If Reagan had an East-West policy it could be this
When President Reagan took office he promised a clear and coherent policy toward the Soviet Union to correct the confusion and uncertainty for which he criticized President Carter. Since then he and his Cabinet have taken a tough verbal stance toward the USSR and submitted an expanded defense budget to improve the military balance. But the administration has yet to define its broader East-West strategy, involving negotiations, especially on arms control, and other issues such as trade, credits, and technology.
Indeed, the signals from various top officials have often been conflicting. When Navy Secretary Lehman disavowed the SALT constraints, the State Department publicly demurred. Secretary Weinberger said TNF (theater nuclear force) negotiations depend on Soviet withdrawal from Poland, whereas Secretary Haig said the test was Soviet nonintervention. The President affirmed the goal of negotiated arms limitations, but the hard-liners seem to be maneuvering to forestall any negotiations. And so on.

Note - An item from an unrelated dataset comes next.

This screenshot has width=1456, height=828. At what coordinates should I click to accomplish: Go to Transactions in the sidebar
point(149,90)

Devising an adequate East-West policy does pose some dilemmas. First, it should reflect two time frames. For the nearer term, the question is what mix of stick and carrot is most likely to constrain the proclivity of the Brezhnev regime to expand its influence as in Angola, Ethiopia, and South Yemen, and its domination as in Afghanistan. For the longer term, the West must be concerned with the new generation of younger Soviet leaders who will eventually succeed Brezhnev and his aging colleagues. While trained and promoted by their elders, they will assess Soviet options from their own perspective and impose their own priorities on domestic and foreign policy. No doubt what leaders emerge and what policies they adopt will be determined mainly by internal factors, but their choices will also be influenced by how they perceive their external options. Thus Western policies should clearly offer the alternative of more constructive and cooperative relations if the Soviet Union genuinely reciprocates.
Second, an effective East-West policy will also have to be an allied policy. A unilateral US course would only serve the Soviet aim of dividing Western Europe and the United States. Thus the US will have to recognize and adapt to some divergent European views. An article by Chancellor Schmidt in the current issue of Foreign Affaits sets out an approach to Western policy which would be widely shared in Europe.

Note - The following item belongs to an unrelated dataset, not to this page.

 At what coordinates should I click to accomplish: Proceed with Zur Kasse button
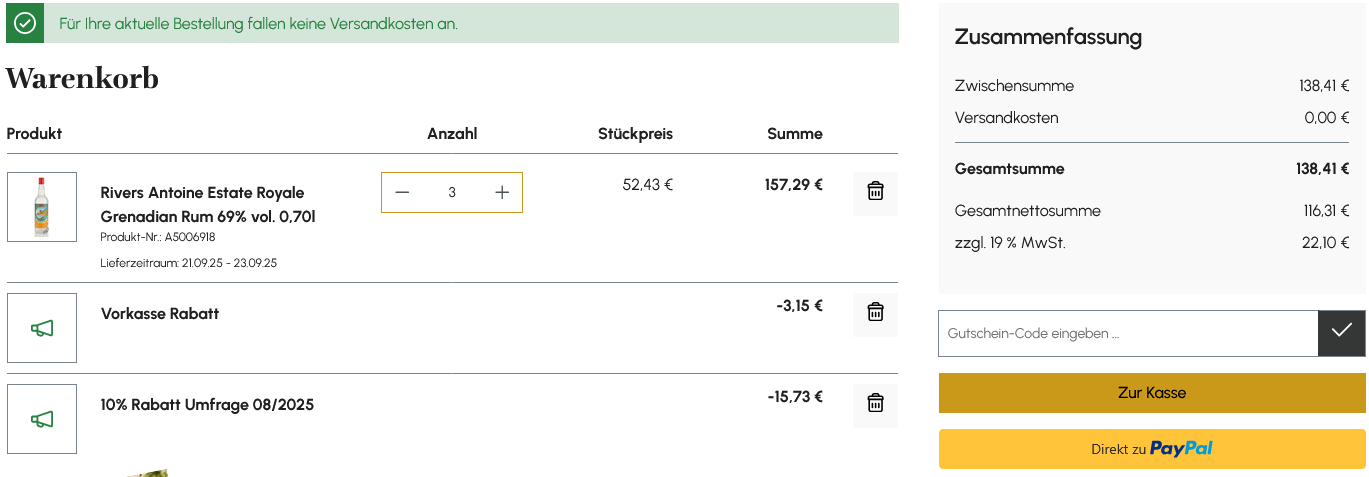pos(1151,393)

For Europeans, arms control negotiations and cooperation with the USSR have a higher priority than for many in this country and in the Reagan government. They stress the need for contact with the Soviets, especially in times of tension, to avoid risks of miscalculation. The consider negotiations essential to restrain the buildup of military forces and theater nuclear weapons, if feasible, and otherwise to convince the electorate that the buildup is unavoidable. And indeed, as the US military budget expands, that may become more important here in order to sustain public support during the decade ahead. Finally, serious proposals for arms control are one means for showing future Soviet leaders that curtailing military spending is an available course.
In seeking a joint East-West policy, the issue of trade, credits, and technology will be a thorny one. Unlike Secretary Weinberger and many other Americans focus on Soviet global actions, the Europeans stress the regional benefits of detente, especially for West Germany, not only in terms of trade, but in terms of access to East Germany and Eastern Europe and the security of Berlin. As they see it, the Soviet desire for technology, credits, and trade has constrained it in Europe if not elsewhere, and they want to preserve those benefits. Despite Afghanistan they want to go on expanding trade and credits, including a massive project for financing a Soviet pipeline in exchange for Siberian natural gas.
By dropping the grain embargo, while the afghan invasion and threat to Poland go on, the President has given the Soviets a similar message: domestic economic pressures severely limit Western use of trade for leverage. The effect is to confirm their own view of detente and to make Reagan's rhetoric seem like bluster. It can also undercut the impact of Western threats against intervention in Poland: the Soviets would probably count on sitting out any reprisals. Accordingly the West must do all it can to make those threats real and convincing.
If Poland is not invaded, the prospect clearly is for arms negotiations and for substantial trade. The US and its allies should at least agree on the principles to be followed. Arms negotiations should be linked to military strategy; their pendency should not be allowed to delay the buildup necessary for military balance; and the West should not strain for agreements for their own sake. And on trade, the allies should tighten up the COCOM list to control the transfer of high technology valuable for military purposes, and should agree on credit terms which do not subsidize Soviet purchases.
Such a policy may not utilize fully the potential Western leverage to restrain the Brezhnev regime, but it appears to be the only practical basis for alliance cohesion on East-West policy.